The following “treatments” should be AVOIDED in snakebites:
“Cutting +/- sucking”: You won’t remove any venom. You’ll just convert an envenomation to a wound, and if you actually use your mouth, you’ll introduce bacteria into something which is otherwise rarely associated with infection.
Tourniquets and pressure bandages: When it comes to our native crotalids, you want to AVOID any technique that attempts to confine the venom in the affected extremity, including a tourniquet, a lymphatic constriction band, and pressure immobilization (PI).
A tourniquet is great when you want to stop life-threatening bleeding, but you don’t want to cut off the arterial blood supply to a bitten extremity. Although lymphatic constriction bands and PI don’t interrupt the blood supply, they do confine the venom to the affected extremity, which, particularly when combined with the increased swelling, increases local tissue injury. Because local injury is seen in > 95% of crotalid envenomations (and in many envenomations that’s the only significant manifestation), we need to avoid this. Major toxicology organizations issued a position statement condemning its use. Additionally, if you perform PI incorrectly (which is a common problem), you can actually enhance systemic venom absorption simultaneously!
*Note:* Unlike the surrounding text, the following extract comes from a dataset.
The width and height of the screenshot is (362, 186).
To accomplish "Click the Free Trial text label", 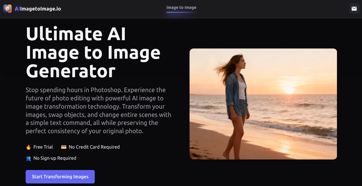I will tap(43, 147).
Venom extraction device: These commercial devices are common in sporting goods stores, but I really wish they were not. They are not helpful in snake envenomation. They remove almost no venom following a bite, and there is good evidence that they are harmful. Many of us snakebite experts participated in a public awareness campaign to get these devices removed from the market. These kits are good for one thing: profits for the manufacturers. They need to go away.
Electrical therapy: I hate that I even need to address this, but enough people recommend this nonsense that I cannot let it go unanswered. Electricity is not the cure for an envenomation. Multiple studies have proven conclusively that “electrical therapy” causes local damage and can kill the victim. It may seem cool in a Tarantino sort of way to connect your friend to a car battery, but please don’t.
Benadryl (diphenhydramine): One of the most viral posts on social media recommends diphenhydramine for snakebites. You need to know that Benadryl provides no benefit for a snake envenomation.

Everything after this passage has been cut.